Interface Analysis Centre: Current Research
The Interface Analysis Centre is a fully equipped technical centre specialising in surface and materials analysis. Operating successfully since 1990, the IAC has a multi-million pound range of analytical instruments at its disposal, maintained by highly skilled and dedicated technical staff. Specific problems are dealt with by academics also pursuing cutting-edge research. Most researchers have several years of industrial experience and are knowledgeable in the theoretical and experimental aspects of materials science often acting as consultants to various industries both home and abroad.
1 Solving a Massive Problem with a Minuscule Solution (Dr T Scott)
Clean water is critical for sustaining human life. But the provision of clean water is increasingly difficult due to pollution, industrialisation and population growth, particularly in the developing world. However, there is a tiny solution to this enormous problem: nanotechnology. Engineered nanomaterials such as those being developed at the IAC could be the key that unlocks a generation of cheaper, faster and better water treatments. Environmentally-compatible nanoscale materials such as nanotubes or nanoparticles prove highly effective at cleaning up polluted groundwater. Introducing these minuscule, water-suspended cleaning agents – far smaller than bacteria at less then 100nm in size – into polluted aquifers can destroy or immobilise a wide range of toxic pollutants.
Recent ground-breaking work and complementary materials analysis at the IAC has demonstrated how vacuum heat treatments improve the environmental longevity and reactivity of metallic iron nanoparticles for water treatment. While these iron nanoparticles have yet to be deployed in the UK or the developing world, the IAC, in collaboration with the new Nanoscience and Quantum Information (NSQI) centre, aims to spearhead further development of this technology and play an active role in UK commercialisation.
2 Micro-Crystals, Macro-Solutions (Professor G Allen)
Global cement manufacture accounts for five percent of all the carbon dioxide generated worldwide. Using lime as a replacement for cement significantly reduces this CO2 due to its lower kilning temperature, which also makes lime an ideal low tech material for the developing world. The process by which lime sets hard involves a carbonation reaction through which atmospheric CO2 is absorbed and fixed into limestone, and this “carbon storage” further enhancing lime's environmental credentials. However, in conventional cements and concretes other factors such as porosity, humidity and liquid water creep in to limit the rate of reaction and stop the CO2 getting to where it needs to be - fixed in limestone.

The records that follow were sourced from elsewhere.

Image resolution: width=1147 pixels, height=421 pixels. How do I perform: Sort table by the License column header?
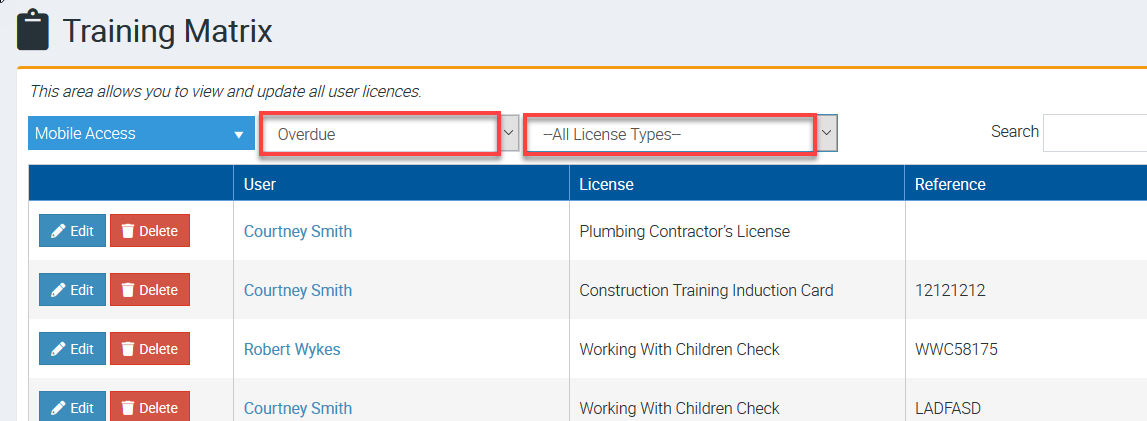(x=606, y=184)
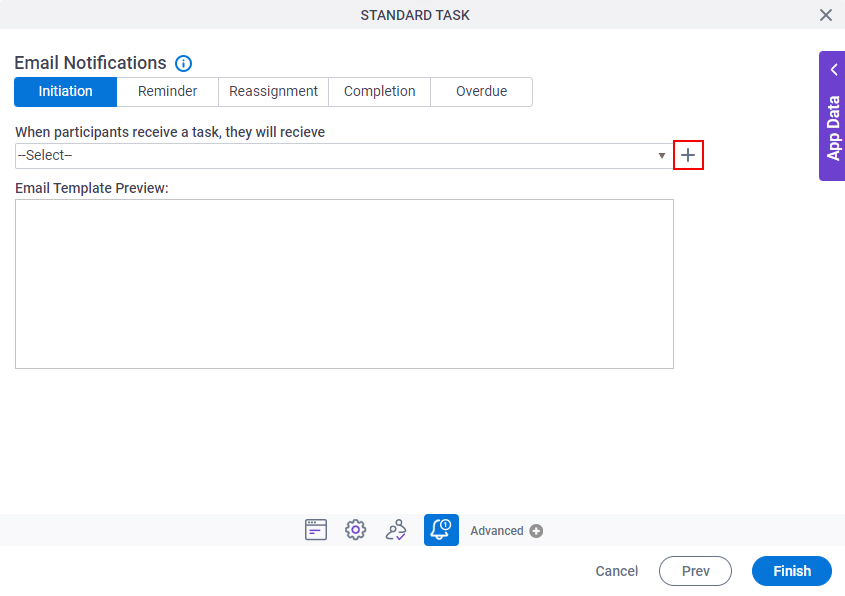
Task: Click the Cancel link
Action: coord(617,571)
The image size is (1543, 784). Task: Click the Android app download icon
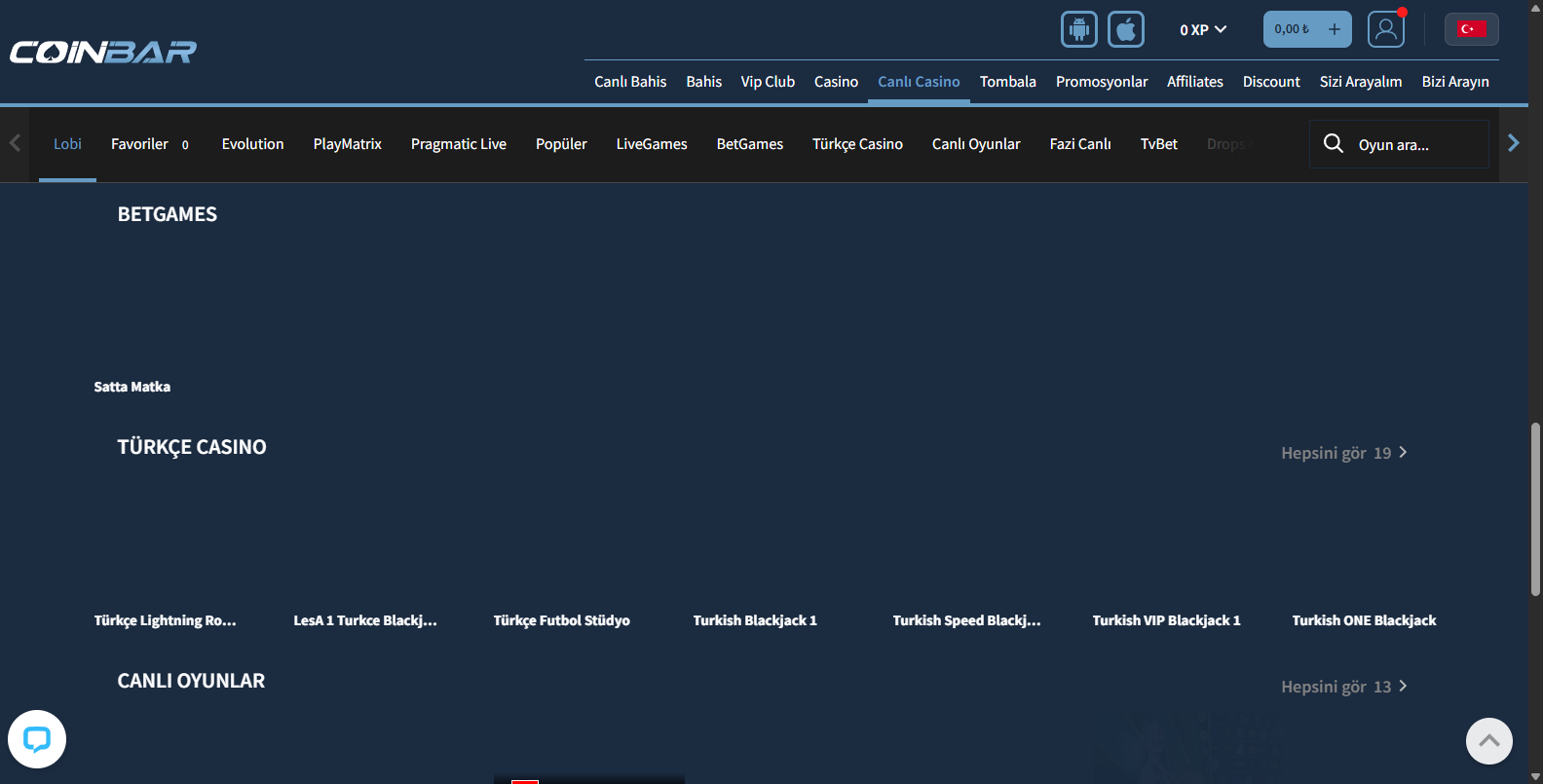click(1078, 29)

In order to maximise the rate of carbonation, the reaction needs to be understood, and the best location to study it is on the lime crystals themselves by investigating the interfacial reaction at a microstructural level. IAC researchers, using high magnifications, can see the CO2 “in real time” as it is converted into limestone in situ. When these surface reactions are understood, then the optimum conditions for carbonation will be within reach. All that remains it to tailor the porosity to get the reactants in the right place, but as this porosity is direct proportion to particle size, it can be controlled! By maximising the rate of this reaction, lime can be engineered to set harder and faster, creating a structural material that literally soaks up CO2.

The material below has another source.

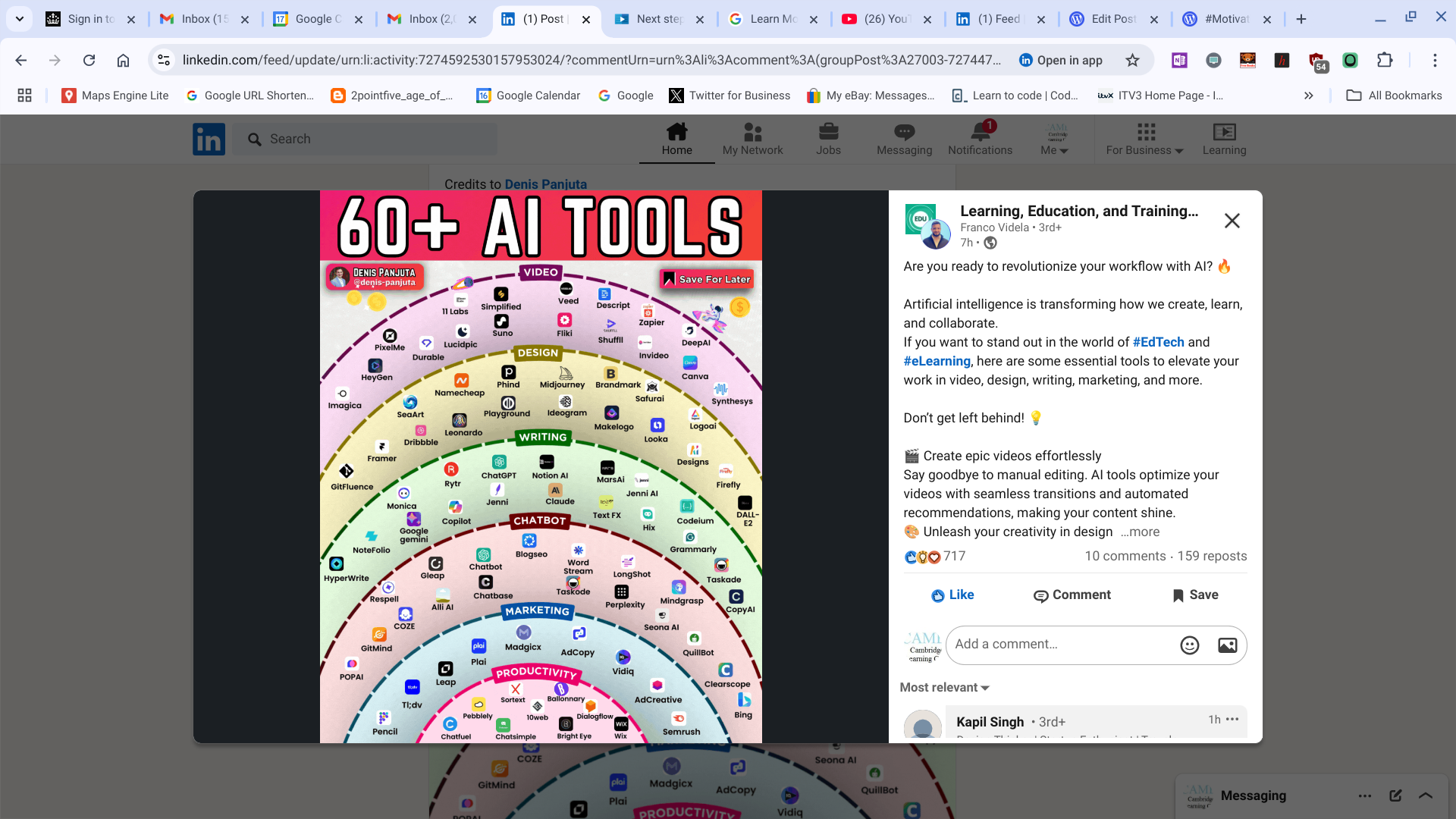Expand the For Business menu
This screenshot has width=1456, height=819.
click(1144, 140)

Figure 1– Single lime crystals growing on a sand grain.
3 Spectroscopy Where the Sun Don’t Shine (Dr J Day)
In 1928, Indian physicist Chandrasekhara Raman won a Nobel prize for his discovery that light can undergo a weak but perceptible colour change when scattered by matter. The resulting Raman spectrum is characteristic of the chemical bonds involved and can distinguish between such diverse substances as diamond and graphite or cancerous and healthy tissue.
The IAC is involved in several projects to make miniature Raman probes for industrial and medical applications that cannot be analysed in any other way. For example, cancer of the oesophagus, the fastest growing incidence of any cancer in the Western world and frequently associated with chronic heartburn, which may change the structure of the oesophageal wall. The subtle differences in the Raman spectra of cancerous and healthy tissue mean that an early, automated diagnosis of oesophageal cancer is a real possibility.
However, the proportion of light that undergoes Raman scattering is as low as one part in a billion, and the optical equipment needed to collect the light may generate Raman signatures much stronger than those of the cancer. It is therefore vital to design miniature probes with multiple filters and lenses as close as possible to the point of analysis to primarily measure only the tissue's signal. Since fibre optics have dimensions similar to those of human hair the precision required is far greater than that normally achieved by conventional engineering.
In collaboration with Gloucester Royal Hospital (GRH), Renishaw and KeyMed Olympus, the IAC uses semiconductor fabrication facilities within the Department of Electrical and Electronic Engineering to make probes small enough to fit inside medical endoscopes. Work at GRH has demonstrated that the spectra produced in just 2 seconds can detect cancerous tissue with an accuracy similar to that of trained pathologists looking at biopsies in the laboratory. Work is continuing to make the probe suitable for in-vivo studies so that live trials can begin.